GraphiQL Roadmap Notes
Begin with setting up @graphiql/react
workspace & component library tooling with:
- storybook/ladle/etc
- css-in-js framework with css variables-driven customization such as stitches
- using
vite
as a bundler - exports hooks, components and providers
- readme
Implement the default style guide & dark mode as color theme(s) from the redesign.
Decide:
- whether themes will each have their own dark mode variant palette, or whether there will just be themes which are light and themes which are dark.
- how users will provide the custom theme
- whether we should use stiches or similar?
- how typography & font rendering & scaling will be handled
Keep in mind:
- many graphiql users are used to a simple html file setup that uses the bundled javascript and css. if we can ship custom themes which are just cdn files that specify css variables that can cascade to whatever stitches is doing, then we're in a good place for them
- users will be re-using these components & hooks for custom sidebar and results components.
the default theme should provide some hooks for accessing theme values inline, for when users want to customize their plugins (if this makes sense with stitches)
Start with tabs and dropdowns towards the basic embedded doc experience (top right of the figma). Following terminology for tab UX elements will follow wai-aria spec - we have tab
, tabpanel
and tablist
We will need a tabs DX that allows for both a re-rendered tabpanel
, and a persistent tabpanel
. For example, @radix ui only supports the former. The latter would have wai aria props transform at runtime when the tab changes, as we do in graphiql tabs now, to prevent re-renders of the editor components. In other cases, we do want the components to unmount when toggling the tab editor, in other cases, we just want to execute a state change and tell the underlying editor to switch to the in-memory (or persisted) model for that tab.

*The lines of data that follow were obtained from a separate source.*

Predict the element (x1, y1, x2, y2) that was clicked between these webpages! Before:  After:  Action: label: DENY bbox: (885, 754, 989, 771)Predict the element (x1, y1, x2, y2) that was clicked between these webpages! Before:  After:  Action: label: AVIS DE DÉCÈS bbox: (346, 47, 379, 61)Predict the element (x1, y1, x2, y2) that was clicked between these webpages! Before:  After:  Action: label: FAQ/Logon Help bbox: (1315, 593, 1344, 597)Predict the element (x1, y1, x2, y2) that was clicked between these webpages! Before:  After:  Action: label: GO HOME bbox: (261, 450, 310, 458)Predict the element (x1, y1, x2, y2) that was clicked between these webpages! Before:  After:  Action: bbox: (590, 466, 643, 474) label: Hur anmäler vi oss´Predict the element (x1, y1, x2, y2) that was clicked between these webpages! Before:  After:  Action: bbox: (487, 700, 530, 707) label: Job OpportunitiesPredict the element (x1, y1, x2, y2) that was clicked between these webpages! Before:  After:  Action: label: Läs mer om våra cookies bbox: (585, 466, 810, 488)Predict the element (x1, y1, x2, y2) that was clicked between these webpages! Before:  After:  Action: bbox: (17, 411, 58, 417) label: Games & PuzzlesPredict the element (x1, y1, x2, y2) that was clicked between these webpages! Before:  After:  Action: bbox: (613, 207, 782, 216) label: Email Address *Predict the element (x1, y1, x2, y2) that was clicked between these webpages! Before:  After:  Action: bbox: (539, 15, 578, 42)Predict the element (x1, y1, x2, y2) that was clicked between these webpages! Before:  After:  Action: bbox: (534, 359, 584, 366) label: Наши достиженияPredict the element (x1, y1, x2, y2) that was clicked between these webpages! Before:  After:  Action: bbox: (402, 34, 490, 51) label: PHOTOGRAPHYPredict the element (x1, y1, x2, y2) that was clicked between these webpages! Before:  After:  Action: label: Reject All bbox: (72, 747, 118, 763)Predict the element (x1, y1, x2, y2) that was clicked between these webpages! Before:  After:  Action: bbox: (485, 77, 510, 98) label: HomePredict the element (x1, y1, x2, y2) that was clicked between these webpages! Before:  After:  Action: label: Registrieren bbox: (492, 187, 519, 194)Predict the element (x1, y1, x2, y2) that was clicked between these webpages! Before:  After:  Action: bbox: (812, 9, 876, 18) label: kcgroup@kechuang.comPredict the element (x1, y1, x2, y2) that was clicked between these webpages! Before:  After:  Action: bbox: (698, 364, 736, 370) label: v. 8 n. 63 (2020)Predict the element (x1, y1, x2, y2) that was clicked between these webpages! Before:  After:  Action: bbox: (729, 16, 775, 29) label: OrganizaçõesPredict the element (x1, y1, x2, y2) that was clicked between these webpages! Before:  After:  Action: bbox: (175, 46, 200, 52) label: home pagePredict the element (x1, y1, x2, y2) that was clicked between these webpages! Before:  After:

this could also include a section for dropdown, or just have a mode where the tabs push into a dropdown when there are too many tabs for the current render width
sandpack also has a great example of this
A utility component to control the size of it's children based on a parent onresize
window event listener.
I would re-architect this to have a single provider that listens to onresize
(debounced) and tells the child context subscribers the resulting height and width when it changes.
Perhaps a pane component that can have it's own toolbar/footer/etc? Similar to how a Card component might work?
This is a simple set of primitive visual styling components that Laura put together for us to build out and style the classic doc explorer experience. The only things for "classic" DocExplorer needed outside of this simple example are:
- collapsing region for deprecated fields
- toolbar with navigation buttons
- search input component doesn't exist yet?
These aren't as important as others but will help move things along!